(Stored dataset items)
=== Begin Enclosure ===

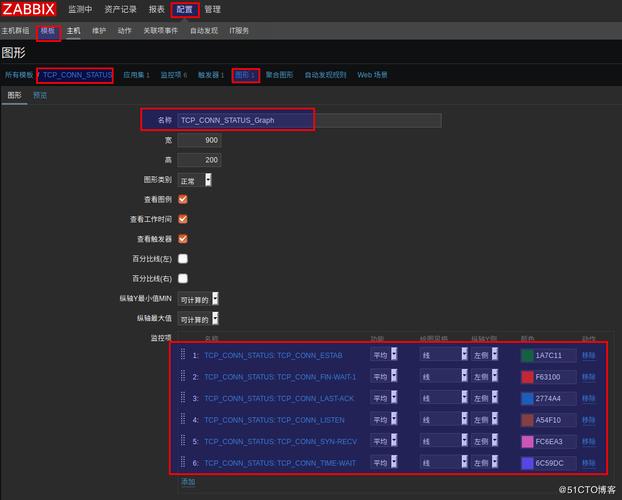Open 平均 function dropdown for TCP_CONN_ESTAB
Image resolution: width=622 pixels, height=500 pixels.
tap(394, 354)
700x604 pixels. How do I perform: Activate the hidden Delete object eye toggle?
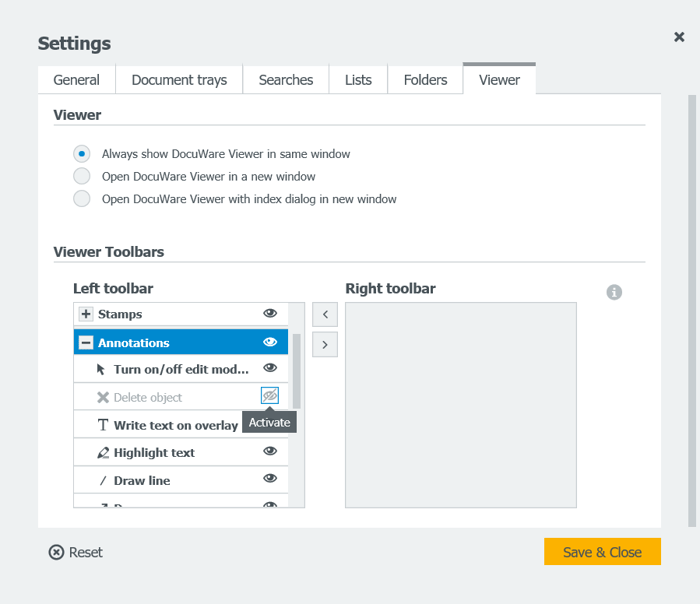pyautogui.click(x=269, y=396)
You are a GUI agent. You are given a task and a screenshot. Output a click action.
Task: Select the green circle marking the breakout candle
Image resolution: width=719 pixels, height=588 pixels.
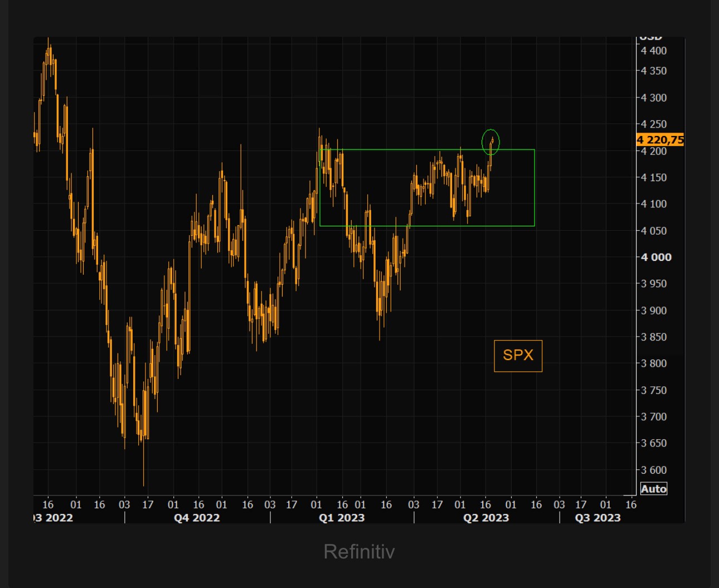click(492, 142)
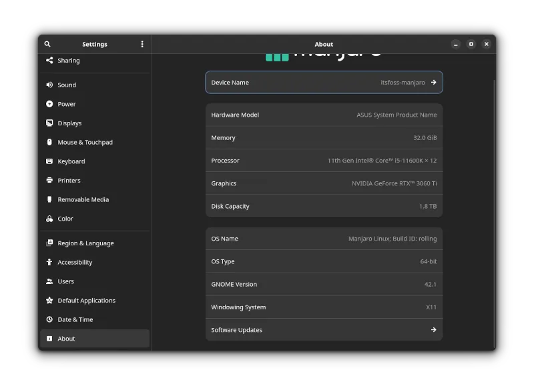Open Sound settings via the speaker icon
The image size is (534, 392).
(48, 85)
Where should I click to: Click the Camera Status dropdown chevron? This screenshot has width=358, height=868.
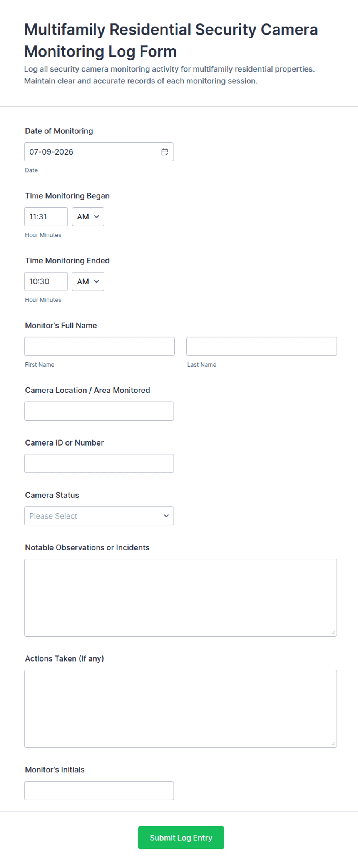[x=166, y=516]
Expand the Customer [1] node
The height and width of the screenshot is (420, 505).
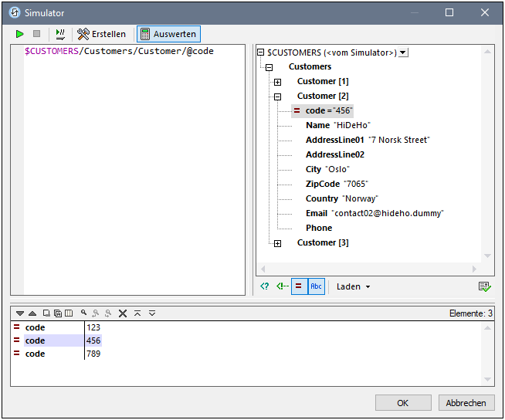(x=278, y=82)
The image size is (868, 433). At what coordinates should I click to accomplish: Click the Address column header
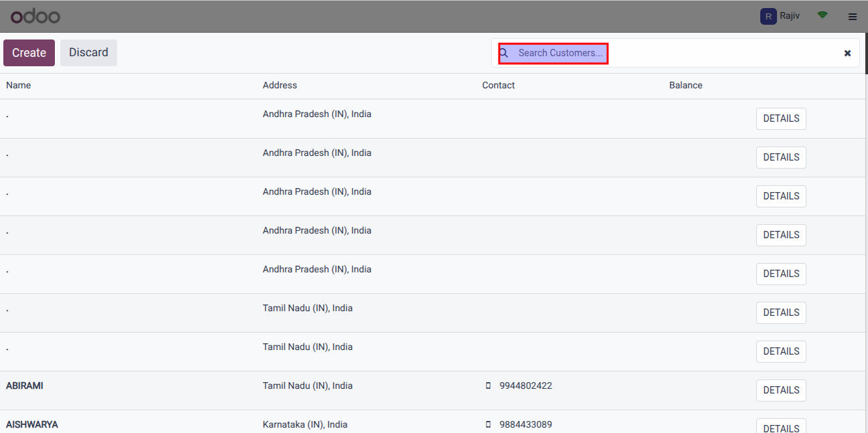pos(280,86)

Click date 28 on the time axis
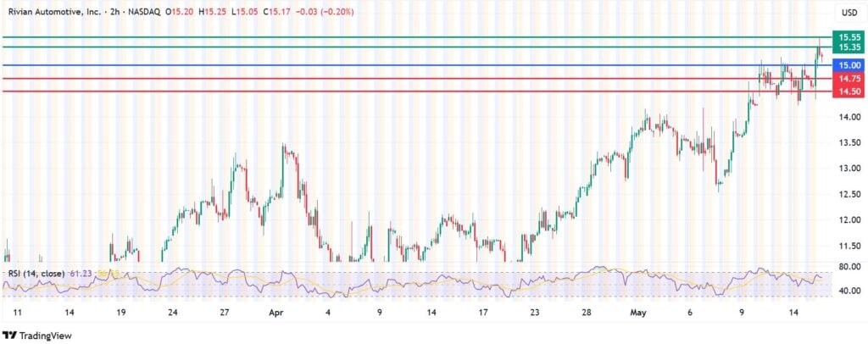[586, 312]
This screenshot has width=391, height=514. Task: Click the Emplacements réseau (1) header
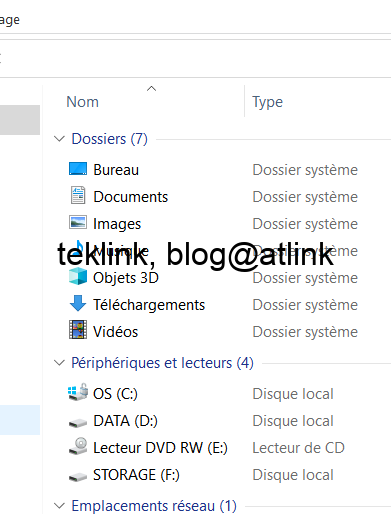[154, 506]
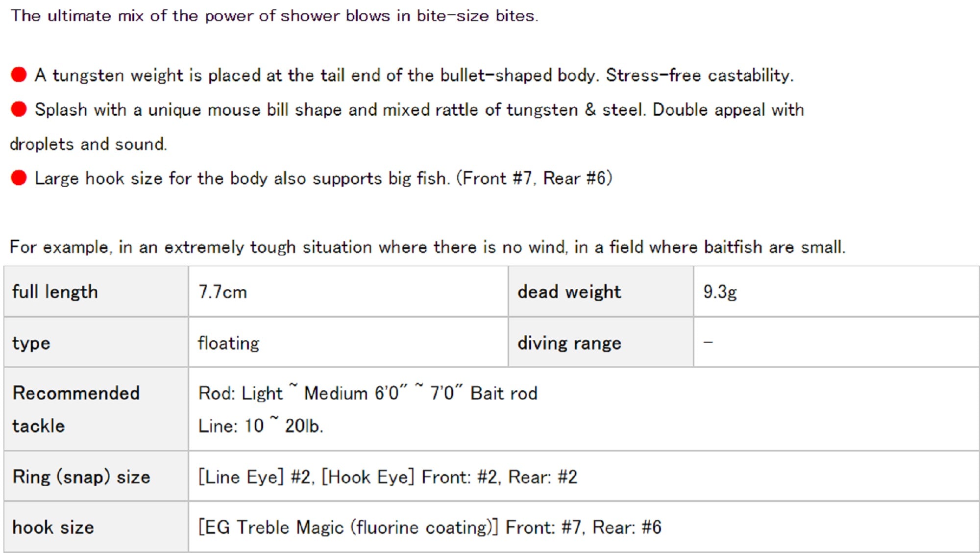This screenshot has height=553, width=980.
Task: Click the 'For example' tough situation sentence
Action: 427,247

=== End Enclosure ===

=== Task brief ===
Nothing but the lines from the one containing "Click date 28 on the time axis" to the last line of the records should be returned, exactly as they appear and without pictures.

=== Solution to the exercise ===
Click date 28 on the time axis
[586, 312]
This screenshot has width=391, height=514. Task: Click the Emplacements réseau (1) header
[154, 506]
This screenshot has height=553, width=980.
Task: Click the 'For example' tough situation sentence
Action: 427,247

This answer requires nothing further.